Configure Kerberos Single Sign-On for GlobalProtect
Create a Kerberos keytab. Log in to the KDC and open a command prompt. Enter the following command, where <principal_name> , <password> , and <algorithm> are variables. The Kerberos principal name and password are those configured for the GlobalProtect portal or gateway, not for the user. ktpass /princ <principal_name> /pass <password> /crypto <algorithm> /ptype KRB5_NT_PRINCIPAL /out <file_name>.keytab If the GlobalProtect portal or gateway is in FIPS or CC mode, the algorithm must be aes128-cts-hmac-sha1-96 or aes256-cts-hmac-sha1-96 . If the portal or gateway is not in FIPS or CC mode, you can also use des3-cbc-sha1 or arcfour-hmac . To use an Advanced Encryption Standard (AES) algorithm, the functional level of the KDC must be Windows Server 2008 or later and you must enable AES encryption for the device account. The algorithm in the keytab must match the algorithm in the service ticket that the TGS issues to clients. (The Kerberos administrator determines which algorithms the service tickets use.)
Import the keytab into an authentication profile. When using this authentication profile for GlobalProtect gateway or portal authentication or when including this profile in an authentication sequence, the portal and gateway challenge the GlobalProtect agent for a Kerberos service ticket. Configure an authentication profile. Configure authentication profile settings ( Name, Location, Type, User Domain, and Username Modifier). In the event that Kerberos authentication fails, you can also configure GlobalProtect to authenticate using the credentials according to the Type specified here. For more information about enabling Kerberos authentication fall back, see Step 5. In the Single Sign-On settings, enter the Kerberos Realm (usually the DNS domain to which users belong, except that the realm is uppercase). Import the Kerberos Keytab you created.

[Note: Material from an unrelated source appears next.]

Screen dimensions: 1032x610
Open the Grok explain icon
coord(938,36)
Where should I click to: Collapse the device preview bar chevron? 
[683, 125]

Assign the authentication profile to internal gateways. If your Kerberos authentication infrastructure is deployed in a DMZ, you can also assign the authentication profile to external gateways. Configure GlobalProtect Gateways. Select Network > GlobalProtect > Gateways and then select an existing gateway configuration or Add a new one. Select Authentication and then select an existing client authentication configuration or Add a new one. Configure the Name, OS, Kerberos Authentication Profile that you configured in Step 2, and Authentication Message to display when the user logs in.
Assign the authentication profile to the GlobalProtect portal authentication configuration. Configure the GlobalProtect Portal. Select Network > GlobalProtect > Portals and then select an existing portal configuration or Add a new one. Select Authentication and then select an existing client authentication configuration or Add a new one. Configure the Name, OS, Kerberos Authentication Profile that you configured in Step 2, and Authentication Message to display when the user logs in.
Configure the behavior when Kerberos SSO fails. Customize the GlobalProtect Agent. Select the Agent tab of a GlobalProtect portal configuration and select an existing agent configuration or Add a new one, select the App tab and, in App Configurations settings, specify whether to ( New ) Use Default Authentication on Kerberos Authentication Failure (Windows Only): Yes —Enables authentication fall back so that GlobalProtect can authenticate users with their username and password as determined by the authentication Type specified in the authentication profile (Local Database, RADIUS, LDAP, or TACACS+) if Kerberos authentication fails. No —Forces GlobalProtect to use only Kerberos to authenticate users. Click OK and then click OK again.
Save your changes. Commit your changes.